(Document segment):

An IRB Perspective on Improving Informed Consent

Clinical Researcher—April 2018 (Volume 32, Issue 4)


Julie Blasingim, MBA, CIP; Sandra “SAM” Sather, MS, BSN, RN, CCRC, CCRA

[DOI: 10.14524/CR-18-0003]


The informed consent process is essential to the ethical conduct of research on new medicinal products, therapies, and approaches to improving healthcare. The investigator can use various tools to optimize this process, but the most important feature of informed consent is the investigator’s commitment to high standards in its conduct. This article looks at the institutional review board’s (IRB’s) perspective on the informed consent process, and how electronic informed consent is propelling human research forward.


Technology continues to transform how society receives and retains information. With more people using electronic devices to read and retain information, it is the logical step to do the same for obtaining informed consent in clinical research. Electronic consent (eConsent) solutions can serve as a tool for investigators for obtaining and documenting informed consent, and can help address many of the challenges associated with the traditional, paper-based consent process. Solutions can come in the context of a variety of media, including text, audio, and video features woven together to create a multi-dynamic approach to enhancing subject comprehension. The introduction of eConsent represents a major advancement in comprehension, experiences, and overall clinical research program improvement.

A credit to its many benefits, the interest in eConsent continues to grow, and it is increasingly being adopted by sponsor and contract research organization (CRO) study teams and research institutions. A recent survey capturing the opinions of 146 respondents from 100 biotech, pharmaceutical, CRO, and IRB organizations revealed that the major factors driving eConsent adoption today are the opportunities brought by enhancing understanding and improving overall participant satisfaction.1 Indeed, the momentum of adoption is likely to continue, with 55% of respondents saying that their organizations will adopt eConsent over the next 12 months, rising to 82% by 2020.1

There are many stakeholders involved in implementing an eConsent solution, and this article will provide thoughts from an IRB perspective, including traditional consent vs. eConsent, benefits and opportunities, challenges and barriers, preparation and best practices, and the importance of collaboration among stakeholders.

The Current Consent Process

Informed consent is a requirement set forth by a number of U.S. regulatory authorities, such as the Food and Drug Administration (FDA) through the Federal Policy for the Protection of Human Subjects in Research (the Common Rule), and it is incorporated in international guidelines for conducting human research, including those from the International Council for Harmonization (ICH).

(Source material):
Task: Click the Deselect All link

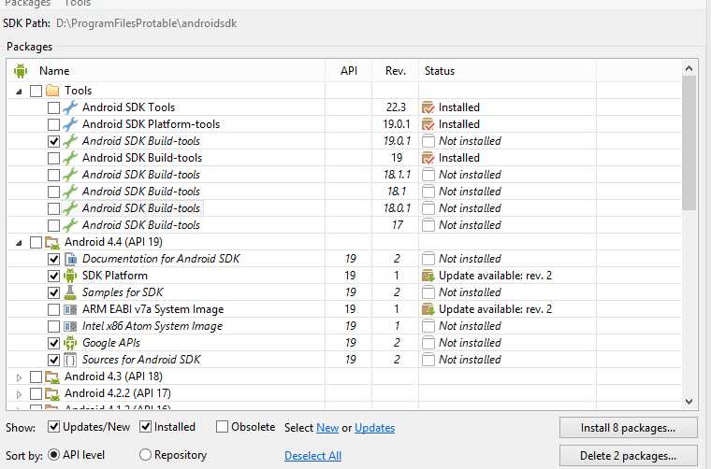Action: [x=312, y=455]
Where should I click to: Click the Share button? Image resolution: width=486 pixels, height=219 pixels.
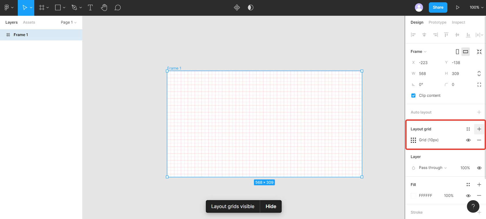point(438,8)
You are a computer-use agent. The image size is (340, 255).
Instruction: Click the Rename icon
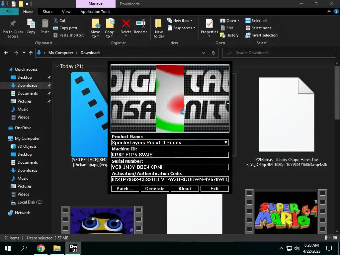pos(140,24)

(What to work on): Continue the article on improving informed consent from an IRB perspective, starting right after its last sentence, which mentions the International Council for Harmonization (ICH).

(Task answer):
FDA mandates in 21 CFR Part 50.20 of the Code of Federal Regulations, “No investigator may involve a human being as a subject in research covered by these regulations unless the investigator has obtained the legally effective informed consent of the subject or the subject’s legally authorized representative. An investigator shall seek such consent only under circumstances that provide the prospective subject or the representative sufficient opportunity to consider whether or not to participate and that minimize the possibility of coercion or undue influence. The information that is given to the subject or the representative shall be in language understandable to the subject or the representative. No informed consent, whether oral or written, may include any exculpatory language through which the subject or the representative is made to waive or appear to waive any of the subject’s legal rights, or releases or appears to release the investigator, the sponsor, the institution, or its agents from liability for negligence.”

Often people mistakenly view the term “informed consent” to mean simply obtaining a handwritten signature on a lengthy consent document. The process of informed consent starts when the study begins recruiting participants, and it continues providing the potential participant with adequate information so that he or she can make an informed decision on whether to participate in the research. Potential participants must be allowed ample time to read the consent form, discuss the study with the site study personnel and their friends and family, and ask the study team questions. In addition, the process is an ongoing decision for participants, and they need to decide not only in the beginning, but also throughout their time in the study, if they want to continue their participation when new information arises.

FDA regulations require that an IRB/ethics committee review and have the authority to approve, require revision or modification, or disapprove a study. Sponsors and investigators considering an eConsent solution must obtain IRB/ethics committee approval of the consent document text, technology platform, and embedded media.

Traditional, paper-based informed consent has evolved to be a lengthy document that often includes complex and confusing information for participants, incorporating legal jargon that is of little value to someone trying to make an informed decision as to whether to participate in the research. From an IRB review perspective, a document this complex could be overwhelming for potential participants. As a result, the IRB must evaluate the process in which paper-based informed consent is used, to ensure that there is ample time for the participant to comprehend the information. Further, IRBs often query what measures are in place to assess comprehension, how researchers will answer participant questions, and whether the participant has the option to take the paper-based informed consent home to discuss with others.

A paper-based informed consent is limited to static text, pictures, and diagrams (unlike eConsent, which can include multiple forms of media that may not only provide information in a dynamic way, but include additional resources and information by using links to Internet material [e.g., dictionary]). Version control can also be challenging with traditional informed consent, with sponsor and IRB versions as well as subsequent, site-specific versions.

Changes to a paper informed consent can be slow to disseminate. These changes need to be made across hundreds of sites for a single study, and with a paper-based system, this can take a significant amount of time and logistics, thereby introducing an element of risk. Compliance issues could potentially arise if a site is using an outdated version of the consent because site staff have not yet received the updated approved documents or unintentionally used an outdated or draft version.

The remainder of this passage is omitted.